We are approaching the time when we will consider trials for patients with high-risk disease. Those trials would include patients with negative nodes and a high recurrence score, and they may exclude patients with positive nodes and a low recurrence score. I believe Soon Paik is in the process of evaluating some of our trials for patients with node-positive disease to determine whether we can in fact identify those with node-positive disease who have a low risk.
DR LOVE: Gary Lyman, with others, examined the economics of the Oncotype DX and found it to be cost effective. For patients at low risk, you can avoid the cost of chemotherapy and, conversely, for patients at high risk who choose chemotherapy, you can significantly reduce the risk of recurrence and the subsequent cost of treatment.
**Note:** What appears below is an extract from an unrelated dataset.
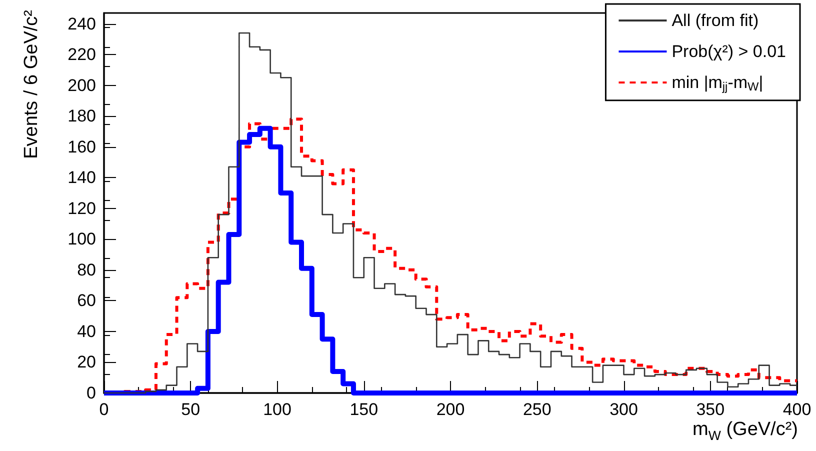 The image size is (816, 451). What do you see at coordinates (86, 362) in the screenshot?
I see `y-tick-label: 20` at bounding box center [86, 362].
DR BEAR: Chemotherapy can cost $20,000 to $30,000, whereas the assay is $3,500. It requires a careful analysis of how many patients forego chemotherapy as a result of the assay and the money you save to offset the cost of performing the tests in patients who do receive chemotherapy. From a noneconomist’s perspective, that is, someone who is not an expert in cost effectiveness, it does seem logical that it would be cost effective, but it takes a more careful analysis to prove it.
Tracks 15-16
DR LOVE: What has been your usual approach in terms of adjuvant hormonal therapy for postmenopausal patients?
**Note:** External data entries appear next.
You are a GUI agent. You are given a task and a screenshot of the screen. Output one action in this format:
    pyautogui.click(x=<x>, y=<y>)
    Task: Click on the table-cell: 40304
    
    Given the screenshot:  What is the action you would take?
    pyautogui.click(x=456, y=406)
DR BEAR: By and large, postmenopausal patients who do not already have osteoporosis are receiving aromatase inhibitors up front. The ATAC results are difficult to dispute. With patients who have been on tamoxifen for a year, I haven’t jumped to switching them to an aromatase inhibitor.
I will probably follow the paradigm of some of the other trials and leave them on tamoxifen for two or three years, then I’ll switch them over. I believe they will obtain some bone-density benefit by staying on tamoxifen for a while and start out at a better baseline when we switch them over to an aromatase inhibitor.
NSABP-B-42 will address the question of duration of hormonal therapy. It will examine the group of patients who have received five years of either a combination of tamoxifen and an aromatase inhibitor or an aromatase inhibitor alone. The trial will determine whether those patients should receive an aromatase inhibitor for another five years. It’s a five- versus 10-year question, reminiscent of the NSABP-B-14 rerandomization.
DR LOVE: What is your opinion about the safety and tolerability of the aromatase inhibitors compared to tamoxifen?
DR BEAR: The aromatase inhibitors bring some advantages compared to tamoxifen in terms of the risk of uterine cancer, which is not an issue if a woman has had a hysterectomy. The concerns about osteopenia and osteoporosis are probably the biggest downsides to the aromatase inhibitors. Monitoring or treatment with bisphosphonates is required to limit the morbidity. The aromatase inhibitors have other side effects. I have had a number of patients who cannot tolerate them because of the muscle aches, et cetera. We can always go back to tamoxifen, if they are willing. The aromatase inhibitors may cause fewer or less severe hot flashes, although they still cause them.